▸ **Exercise directions**
Below is a block of entries; repeat exactly the lines starting at the line that contains "Select the Balance legend label" and ending at the line that contains "This screenshot has height=389, width=570.", both included.

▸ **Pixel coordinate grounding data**

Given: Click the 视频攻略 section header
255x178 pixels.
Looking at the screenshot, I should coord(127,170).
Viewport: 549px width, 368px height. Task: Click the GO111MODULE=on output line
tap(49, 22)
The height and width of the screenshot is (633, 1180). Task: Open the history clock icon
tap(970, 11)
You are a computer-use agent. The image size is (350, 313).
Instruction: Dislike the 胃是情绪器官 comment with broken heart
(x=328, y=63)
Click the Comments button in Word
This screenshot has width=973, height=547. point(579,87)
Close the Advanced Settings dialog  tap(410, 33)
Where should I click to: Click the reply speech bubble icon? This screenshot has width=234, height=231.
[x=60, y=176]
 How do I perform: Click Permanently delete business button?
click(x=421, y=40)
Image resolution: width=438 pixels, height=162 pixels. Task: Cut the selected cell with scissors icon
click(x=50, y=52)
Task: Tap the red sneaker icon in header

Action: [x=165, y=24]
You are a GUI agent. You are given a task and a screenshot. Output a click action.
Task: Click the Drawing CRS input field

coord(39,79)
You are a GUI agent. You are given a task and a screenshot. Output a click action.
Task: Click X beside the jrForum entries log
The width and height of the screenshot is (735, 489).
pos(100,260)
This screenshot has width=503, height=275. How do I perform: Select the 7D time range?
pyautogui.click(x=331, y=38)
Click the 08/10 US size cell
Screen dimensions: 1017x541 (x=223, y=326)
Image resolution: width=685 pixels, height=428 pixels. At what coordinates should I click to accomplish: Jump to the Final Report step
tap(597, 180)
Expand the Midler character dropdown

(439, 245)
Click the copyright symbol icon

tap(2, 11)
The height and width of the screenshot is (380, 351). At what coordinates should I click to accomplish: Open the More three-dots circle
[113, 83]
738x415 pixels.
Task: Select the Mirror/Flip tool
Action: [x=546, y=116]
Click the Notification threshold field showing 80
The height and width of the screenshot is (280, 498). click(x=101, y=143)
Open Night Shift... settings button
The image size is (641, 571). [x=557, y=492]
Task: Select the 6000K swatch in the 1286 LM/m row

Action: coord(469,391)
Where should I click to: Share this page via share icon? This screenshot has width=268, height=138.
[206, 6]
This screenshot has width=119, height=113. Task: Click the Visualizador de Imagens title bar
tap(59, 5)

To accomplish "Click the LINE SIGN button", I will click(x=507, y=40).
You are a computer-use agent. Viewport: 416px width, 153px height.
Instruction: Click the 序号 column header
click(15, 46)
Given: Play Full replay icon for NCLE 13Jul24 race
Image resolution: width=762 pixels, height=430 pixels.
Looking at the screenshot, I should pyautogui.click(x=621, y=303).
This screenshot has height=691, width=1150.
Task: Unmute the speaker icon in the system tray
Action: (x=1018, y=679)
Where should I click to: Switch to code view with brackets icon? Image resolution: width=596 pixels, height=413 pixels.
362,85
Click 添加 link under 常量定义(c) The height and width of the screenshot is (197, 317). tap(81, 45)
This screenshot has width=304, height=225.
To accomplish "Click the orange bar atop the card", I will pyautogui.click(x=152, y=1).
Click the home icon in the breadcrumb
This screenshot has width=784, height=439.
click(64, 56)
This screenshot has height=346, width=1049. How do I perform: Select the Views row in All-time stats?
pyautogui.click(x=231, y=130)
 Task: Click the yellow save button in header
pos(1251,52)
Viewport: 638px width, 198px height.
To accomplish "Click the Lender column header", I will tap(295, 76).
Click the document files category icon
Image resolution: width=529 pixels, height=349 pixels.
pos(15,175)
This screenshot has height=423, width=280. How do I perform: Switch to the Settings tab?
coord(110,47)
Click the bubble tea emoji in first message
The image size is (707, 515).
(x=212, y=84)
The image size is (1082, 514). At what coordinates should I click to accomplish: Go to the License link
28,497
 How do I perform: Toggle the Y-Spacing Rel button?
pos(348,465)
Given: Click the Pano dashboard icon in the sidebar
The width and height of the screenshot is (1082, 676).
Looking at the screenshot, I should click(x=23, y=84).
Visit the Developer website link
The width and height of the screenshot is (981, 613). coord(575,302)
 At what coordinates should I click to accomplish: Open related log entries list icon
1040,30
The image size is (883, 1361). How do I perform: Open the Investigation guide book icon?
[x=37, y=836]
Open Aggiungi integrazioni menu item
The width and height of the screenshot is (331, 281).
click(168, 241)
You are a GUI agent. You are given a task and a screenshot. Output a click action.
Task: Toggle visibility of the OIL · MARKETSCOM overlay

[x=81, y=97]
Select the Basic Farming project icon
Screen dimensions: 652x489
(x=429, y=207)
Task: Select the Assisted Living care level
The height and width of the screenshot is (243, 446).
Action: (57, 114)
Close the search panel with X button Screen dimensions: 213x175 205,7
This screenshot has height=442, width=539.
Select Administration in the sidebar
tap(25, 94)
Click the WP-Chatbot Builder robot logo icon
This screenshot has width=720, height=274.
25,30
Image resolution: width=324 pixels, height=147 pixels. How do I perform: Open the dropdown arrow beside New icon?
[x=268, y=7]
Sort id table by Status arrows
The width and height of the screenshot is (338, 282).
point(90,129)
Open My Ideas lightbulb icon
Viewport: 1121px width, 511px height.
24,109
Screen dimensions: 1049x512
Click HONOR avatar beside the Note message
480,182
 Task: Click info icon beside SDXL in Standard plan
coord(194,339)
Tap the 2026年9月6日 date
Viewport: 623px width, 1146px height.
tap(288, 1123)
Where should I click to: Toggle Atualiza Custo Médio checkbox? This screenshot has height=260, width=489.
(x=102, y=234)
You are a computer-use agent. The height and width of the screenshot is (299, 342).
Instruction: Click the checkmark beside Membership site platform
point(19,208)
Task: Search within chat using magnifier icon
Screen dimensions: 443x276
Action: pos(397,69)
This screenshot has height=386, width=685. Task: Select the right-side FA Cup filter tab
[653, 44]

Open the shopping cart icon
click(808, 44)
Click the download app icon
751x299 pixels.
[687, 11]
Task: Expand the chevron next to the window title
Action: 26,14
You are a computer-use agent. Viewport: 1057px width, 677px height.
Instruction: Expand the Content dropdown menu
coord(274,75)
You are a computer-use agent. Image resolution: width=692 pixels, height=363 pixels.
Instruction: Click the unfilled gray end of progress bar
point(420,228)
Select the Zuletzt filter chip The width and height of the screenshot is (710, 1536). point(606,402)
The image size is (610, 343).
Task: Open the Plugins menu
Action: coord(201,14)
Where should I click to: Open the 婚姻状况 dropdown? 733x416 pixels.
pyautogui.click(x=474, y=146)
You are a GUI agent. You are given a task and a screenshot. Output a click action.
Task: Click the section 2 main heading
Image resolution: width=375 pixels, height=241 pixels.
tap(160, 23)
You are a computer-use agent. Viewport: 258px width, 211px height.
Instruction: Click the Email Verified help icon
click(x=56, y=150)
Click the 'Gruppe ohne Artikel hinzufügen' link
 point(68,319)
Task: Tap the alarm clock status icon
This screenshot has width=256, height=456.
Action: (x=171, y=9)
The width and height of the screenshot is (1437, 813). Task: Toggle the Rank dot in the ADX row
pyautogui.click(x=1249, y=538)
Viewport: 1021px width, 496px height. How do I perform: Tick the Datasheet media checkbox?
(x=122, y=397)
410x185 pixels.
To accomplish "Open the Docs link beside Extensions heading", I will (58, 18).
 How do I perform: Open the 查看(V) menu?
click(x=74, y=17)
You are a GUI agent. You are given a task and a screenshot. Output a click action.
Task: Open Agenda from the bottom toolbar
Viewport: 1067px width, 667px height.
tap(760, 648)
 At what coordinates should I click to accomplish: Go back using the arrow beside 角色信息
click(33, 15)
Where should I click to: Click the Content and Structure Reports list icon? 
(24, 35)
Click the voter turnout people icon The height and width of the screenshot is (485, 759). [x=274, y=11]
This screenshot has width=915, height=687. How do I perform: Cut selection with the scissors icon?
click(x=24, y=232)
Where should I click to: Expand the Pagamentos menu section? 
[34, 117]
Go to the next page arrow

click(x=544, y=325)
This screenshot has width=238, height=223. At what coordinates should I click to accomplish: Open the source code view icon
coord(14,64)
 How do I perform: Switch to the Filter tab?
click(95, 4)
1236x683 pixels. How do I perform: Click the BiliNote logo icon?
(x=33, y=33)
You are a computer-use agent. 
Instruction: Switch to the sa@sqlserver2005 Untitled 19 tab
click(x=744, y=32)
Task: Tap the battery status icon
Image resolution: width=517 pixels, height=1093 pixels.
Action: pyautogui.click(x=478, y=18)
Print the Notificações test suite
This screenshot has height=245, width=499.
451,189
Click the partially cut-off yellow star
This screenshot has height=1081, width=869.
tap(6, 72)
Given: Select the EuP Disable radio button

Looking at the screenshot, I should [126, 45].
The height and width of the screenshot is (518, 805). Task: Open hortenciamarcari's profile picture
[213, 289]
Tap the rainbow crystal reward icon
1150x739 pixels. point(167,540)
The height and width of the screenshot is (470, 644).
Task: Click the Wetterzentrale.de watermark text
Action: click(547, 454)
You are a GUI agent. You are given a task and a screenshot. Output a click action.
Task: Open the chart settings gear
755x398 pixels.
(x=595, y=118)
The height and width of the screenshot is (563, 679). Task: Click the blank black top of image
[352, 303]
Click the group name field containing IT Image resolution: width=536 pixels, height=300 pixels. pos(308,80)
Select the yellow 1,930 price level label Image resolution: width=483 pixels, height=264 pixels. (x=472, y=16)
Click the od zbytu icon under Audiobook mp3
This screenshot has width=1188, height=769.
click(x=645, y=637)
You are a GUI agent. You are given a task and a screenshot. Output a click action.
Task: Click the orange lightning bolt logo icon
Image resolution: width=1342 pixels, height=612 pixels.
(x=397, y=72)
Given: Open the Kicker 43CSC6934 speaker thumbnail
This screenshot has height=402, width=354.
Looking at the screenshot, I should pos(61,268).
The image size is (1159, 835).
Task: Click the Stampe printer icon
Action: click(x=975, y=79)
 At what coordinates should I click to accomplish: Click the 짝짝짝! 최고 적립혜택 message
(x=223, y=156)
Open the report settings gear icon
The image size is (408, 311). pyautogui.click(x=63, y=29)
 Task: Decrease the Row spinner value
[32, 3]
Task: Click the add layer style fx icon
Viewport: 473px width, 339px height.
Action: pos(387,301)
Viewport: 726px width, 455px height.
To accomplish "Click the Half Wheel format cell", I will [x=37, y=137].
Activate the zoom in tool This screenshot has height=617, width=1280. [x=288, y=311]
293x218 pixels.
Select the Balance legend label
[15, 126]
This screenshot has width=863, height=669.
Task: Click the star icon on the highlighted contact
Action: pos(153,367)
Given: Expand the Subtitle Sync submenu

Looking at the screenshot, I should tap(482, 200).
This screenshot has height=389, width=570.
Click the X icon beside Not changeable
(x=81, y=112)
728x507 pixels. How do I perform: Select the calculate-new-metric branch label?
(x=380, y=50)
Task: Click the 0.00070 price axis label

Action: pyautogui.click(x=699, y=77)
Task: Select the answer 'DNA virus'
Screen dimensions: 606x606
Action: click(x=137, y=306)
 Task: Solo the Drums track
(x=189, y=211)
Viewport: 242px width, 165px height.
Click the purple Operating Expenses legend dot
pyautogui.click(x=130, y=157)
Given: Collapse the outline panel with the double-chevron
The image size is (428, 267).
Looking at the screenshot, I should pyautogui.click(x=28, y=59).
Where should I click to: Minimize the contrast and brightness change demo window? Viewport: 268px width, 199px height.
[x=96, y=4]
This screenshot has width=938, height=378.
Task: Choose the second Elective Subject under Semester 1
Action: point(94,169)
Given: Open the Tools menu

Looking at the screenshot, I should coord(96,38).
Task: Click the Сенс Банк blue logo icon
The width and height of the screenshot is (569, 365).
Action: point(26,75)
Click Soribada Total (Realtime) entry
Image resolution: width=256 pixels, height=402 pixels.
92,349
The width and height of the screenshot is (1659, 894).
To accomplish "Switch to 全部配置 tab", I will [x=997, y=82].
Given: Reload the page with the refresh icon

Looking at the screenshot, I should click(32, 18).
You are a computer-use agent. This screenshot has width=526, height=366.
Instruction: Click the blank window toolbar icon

▸ **Response to this task**
Select the Balance legend label
[15, 126]
This screenshot has width=863, height=669.
Task: Click the star icon on the highlighted contact
Action: pos(153,367)
Given: Expand the Subtitle Sync submenu

Looking at the screenshot, I should tap(482, 200).
This screenshot has height=389, width=570.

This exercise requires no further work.